28/29 September 2021
During an inspection of an Indian pharmaceutical manufacturer by the FDA, several serious deficiencies were discovered. Not only was the cleaning of multipurpose equipment was criticised, the transfer of a non-validated manufacturing process led to further complaints.
In the course of the inspection, it was noticed that non-dedicated equipment such as a tablet press had not been adequately cleaned. The inspectors had noticed residues in a tablet press that had been released as 'clean', as well as in an air conduit.
Later, it had turned out that the residues in the tablet press were residues of the previously manufactured product. The residues in the air conduit even consisted of two different APIs. It is worth mentioning here that the manufacturer uses this equipment to produce both highly potent and non-potent medicinal products.
The Indian manufacturer had also failed to test the retained samples of batches exported to the USA that had been manufactured with this equipment for cross contamination. The manufacturer is now required to remedy this and to develop an assessment that addresses the improvement of cleaning effectiveness as well as the prevention of cross contamination. A CAPA plan should identify all weaknesses in the cleaning procedures, taking into account each piece of equipment. The cleaning validation programme shall be improved by evaluating worst case scenarios (high toxicity and poor solubility of products and equipment that is difficult to clean). The manufacturer should also outline how it will improve its change management system before implementing new equipment or introducing new products into the facility.
Inadequate change management may also be a reason for the second serious deficiency. The manufacturer had transferred a non-validated capsule manufacturing process to a new building. Changes were also made to the manufacturing process and equipment without evaluating them adequately in advance. Some of the batches manufactured in this way showed OOS results in the content uniformity test. In a reply letter, the manufacturer had stated 'suboptimal process performance' as the reason for the OOS results. However, the manufacturing process has since been validated and all batches are within specification. This is not sufficient for the FDA, as no statements were made about batches manufactured for the US market that had been manufactured prior to this validation. The additional monitoring for content uniformity initiated by the manufacturer says nothing about the other required quality parameters, according to the FDA.
The Indian manufacturer must now submit a detailed summary of the validation programme that demonstrates the state of control over the entire product lifecycle via the inter- and intra-batch variance. Risk analyses, validation reports and continuous process monitoring are also mentioned here.

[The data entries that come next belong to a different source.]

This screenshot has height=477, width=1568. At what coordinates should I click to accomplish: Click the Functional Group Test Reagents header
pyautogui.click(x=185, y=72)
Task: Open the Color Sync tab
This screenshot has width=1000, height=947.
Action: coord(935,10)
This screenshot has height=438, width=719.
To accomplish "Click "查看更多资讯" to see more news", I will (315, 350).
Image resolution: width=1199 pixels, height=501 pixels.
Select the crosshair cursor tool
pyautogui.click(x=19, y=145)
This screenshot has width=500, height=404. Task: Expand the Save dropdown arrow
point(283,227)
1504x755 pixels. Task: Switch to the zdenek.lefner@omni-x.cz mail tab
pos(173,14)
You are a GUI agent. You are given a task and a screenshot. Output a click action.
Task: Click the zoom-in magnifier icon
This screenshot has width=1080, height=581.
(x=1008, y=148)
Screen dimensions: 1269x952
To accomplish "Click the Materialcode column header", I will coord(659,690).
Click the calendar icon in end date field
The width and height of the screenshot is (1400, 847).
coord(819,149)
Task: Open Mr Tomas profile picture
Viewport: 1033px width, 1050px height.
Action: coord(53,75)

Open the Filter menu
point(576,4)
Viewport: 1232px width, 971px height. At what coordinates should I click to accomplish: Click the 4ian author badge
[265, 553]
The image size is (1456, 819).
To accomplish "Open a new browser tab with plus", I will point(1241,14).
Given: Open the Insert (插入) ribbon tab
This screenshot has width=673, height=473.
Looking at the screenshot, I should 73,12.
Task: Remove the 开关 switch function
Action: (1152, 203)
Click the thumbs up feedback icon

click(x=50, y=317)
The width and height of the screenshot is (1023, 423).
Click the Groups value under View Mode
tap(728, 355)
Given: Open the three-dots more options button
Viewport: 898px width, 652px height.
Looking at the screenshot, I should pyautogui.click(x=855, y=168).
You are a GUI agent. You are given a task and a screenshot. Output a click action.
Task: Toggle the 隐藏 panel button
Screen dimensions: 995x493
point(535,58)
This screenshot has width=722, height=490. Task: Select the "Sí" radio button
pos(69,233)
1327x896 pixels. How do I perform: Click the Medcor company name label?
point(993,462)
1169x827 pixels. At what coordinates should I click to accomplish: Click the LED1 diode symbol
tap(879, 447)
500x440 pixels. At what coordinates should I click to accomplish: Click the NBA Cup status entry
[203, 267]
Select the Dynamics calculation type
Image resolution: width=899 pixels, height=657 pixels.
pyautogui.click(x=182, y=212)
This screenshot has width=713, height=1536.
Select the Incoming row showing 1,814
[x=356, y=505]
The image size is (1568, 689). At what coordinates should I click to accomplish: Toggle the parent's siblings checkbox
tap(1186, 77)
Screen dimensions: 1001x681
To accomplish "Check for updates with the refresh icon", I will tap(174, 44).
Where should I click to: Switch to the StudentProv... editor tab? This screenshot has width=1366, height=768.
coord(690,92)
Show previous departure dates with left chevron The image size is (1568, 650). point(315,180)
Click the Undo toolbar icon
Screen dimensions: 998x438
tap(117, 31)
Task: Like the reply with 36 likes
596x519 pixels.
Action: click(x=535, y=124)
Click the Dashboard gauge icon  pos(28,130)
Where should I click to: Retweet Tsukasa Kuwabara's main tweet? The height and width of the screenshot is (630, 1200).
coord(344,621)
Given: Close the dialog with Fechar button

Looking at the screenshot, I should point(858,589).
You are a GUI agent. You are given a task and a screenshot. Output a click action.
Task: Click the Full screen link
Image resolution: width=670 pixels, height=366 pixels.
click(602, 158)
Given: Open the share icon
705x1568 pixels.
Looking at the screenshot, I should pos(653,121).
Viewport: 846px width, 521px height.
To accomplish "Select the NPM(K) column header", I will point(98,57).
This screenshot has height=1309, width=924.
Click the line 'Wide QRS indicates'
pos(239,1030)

However, the performance of the Quality Unit (corresponding to quality assurance) is also being criticized. According to the FDA, the Quality Unit has failed to have any influence on cleaning validation. The processes of cleaning validation, such as the definition of test procedures or the definition of MACO (maximum carry over) values, do not require a review by the Quality Unit. Also, the Quality Unit has failed to complete some APRs (Annual Product Reviews). To aggravate the situation, the deficiencies identified were repetitive. For example, similar deficiencies had been identified at other manufacturing sites of the company in India and had been addressed by Warning Letter. These repeated GMP violations show the FDA that the company lacks an overview and control over its manufacturing processes. The Warning Letter that has now been issued thus affects all of the company's global manufacturing sites.
The Warning Letter to the Indian pharmaceutical manufacturer can be found on FDA's website.